A joint task force of clerkship and residency program directors, Vu et al, developed (mostly) non-evidence-based guidelines for internal medicine subinternships, typically taken in the last year of medical school. They recommend a rotation of at least 4 weeks with primary responsibility for 3-5 inpatients, as well as cross-coverage experience. Specific experience with care transitions, order entry, evidence-based medicine, and documentation in electronic health records is recommended. Alignment of subinternship objectives and residency expectations and with the new milestones/entrustable activities is encouraged. It may be useful to require more than one subinternship given the importance of these core skills.

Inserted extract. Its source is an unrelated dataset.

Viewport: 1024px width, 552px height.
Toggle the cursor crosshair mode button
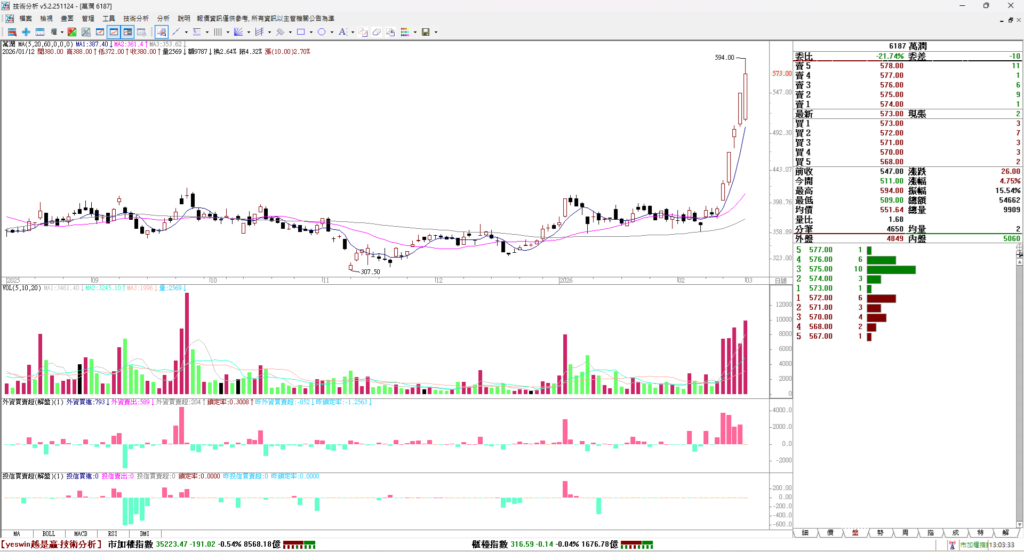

A study published in the same issues (Goren et al) points out how difficult achieving at least one of these aims might be. Overnight subinternship experiences have declined from a near-universal requirement to having a presence in 41% of programs, presumably as a response to progressive duty-hours restrictions. Overnight rotations have traditionally been where students have learned most of their cross-coverage skills
Vu TR, Angus SV, Aronowitz PB, Harrell HE, Levine MA, Carbo A, Whelton S, Ferris A, Appelbaum JS, McNeill DB, Ismail NJ, Elnicki DM; CDIM-APDIM Committee on Transitions to Internship (CACTI) Group. J Gen Intern Med. 2015 Sep;30(9):1369-75.
The Internal Medicine Subinternship-Now More Important than Ever : A Joint CDIM-APDIM Position Paper.
Goren EN, Leizman DS, La Rochelle J, Kogan JR.
Overnight Hospital Experiences for Medical Students: Results of the 2014 Clerkship Directors in Internal Medicine National Survey. J Gen Intern Med. 2015 Sep;30(9):1245-50.